When we reached the bazaar the Chief disappeared inside the Sayyidna el-Hussein Mosque. Two of his men followed, and when they emerged several minutes later, they were all three dressed in traditional Egyptian garb. A police officer I recognised from the Verdi Salon approached us. He spoke to the Chief, waving his arms in the direction of the bazaar. The Chief listened gravely, nodded his head, then turned to us.
‘My men are in position. They are covering the Khan el-Khalili at every strategic point. I must instruct you, Mr Belmayne, that should we encounter any danger you are to leave everything to them. Please, no heroics. You do not understand the kind of people we are dealing with here. To them everything is
inshallah
– God’s will. If a man stands in their way and they have to kill him to get what they want, it is
inshallah
, they do not think twice.’ He turned to Shami. ‘Go ahead to the Fishawi, and no tricks, Shami, you will be being watched.’
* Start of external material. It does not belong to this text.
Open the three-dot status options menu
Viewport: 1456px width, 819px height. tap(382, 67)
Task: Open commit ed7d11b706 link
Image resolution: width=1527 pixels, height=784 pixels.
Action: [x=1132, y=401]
When Shami had blended into the crowd the Chief turned again to Robert and me. ‘Now, please, follow me. I will lead you to the Fishawi – it is a coffee bar a few streets from here. When you see me sit down, please go no further than a nearby stall where you should inspect the merchandise. Do not, under any circumstances, move from there unless I say so. We will be in Shami’s hands. And again I stress, please, no heroics.’
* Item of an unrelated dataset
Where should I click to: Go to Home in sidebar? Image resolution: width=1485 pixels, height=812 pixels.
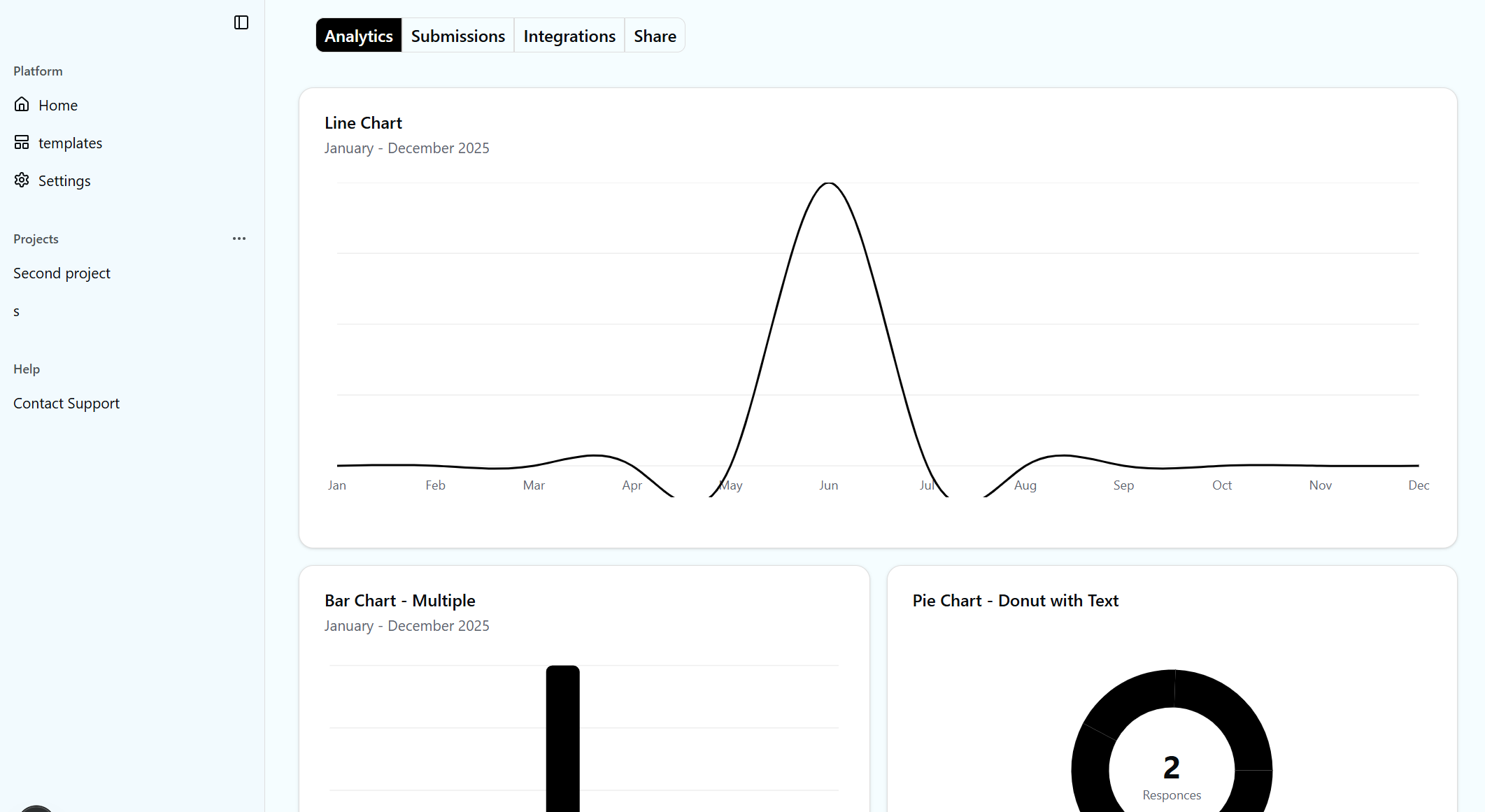pyautogui.click(x=58, y=106)
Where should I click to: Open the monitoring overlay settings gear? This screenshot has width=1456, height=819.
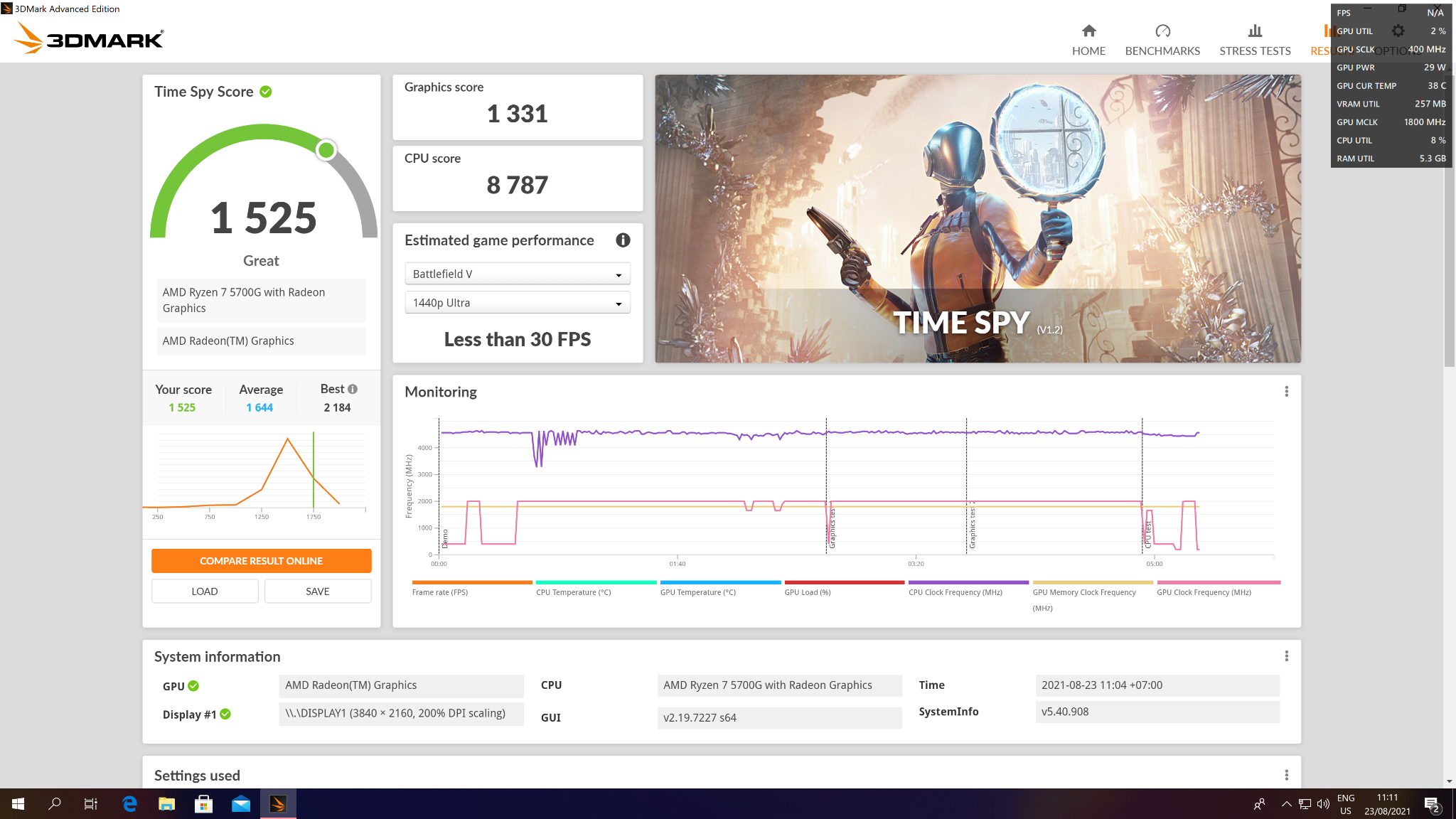(1398, 31)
A few minutes later we plunged into the pandemonium of the Khan el-Khalili. The Fishawi wasn’t far, but I knew that if I tried to find my way there again I would undoubtedly fail. The Chief, in his striped galibaya and turban, blended perfectly into the coffee bar crowd. Robert and I stood innocuously by, hustled and jostled as we inspected a display of brass and copper pots. Within seconds the owner of the stall was asking us to name a price, and so as not to call unnecessary attention to ourselves, Robert entered into a long-drawn-out haggle. I made a pretence of watching them, but all the time my eyes were fixed on Shami who was seated a few tables from the Chief of Police.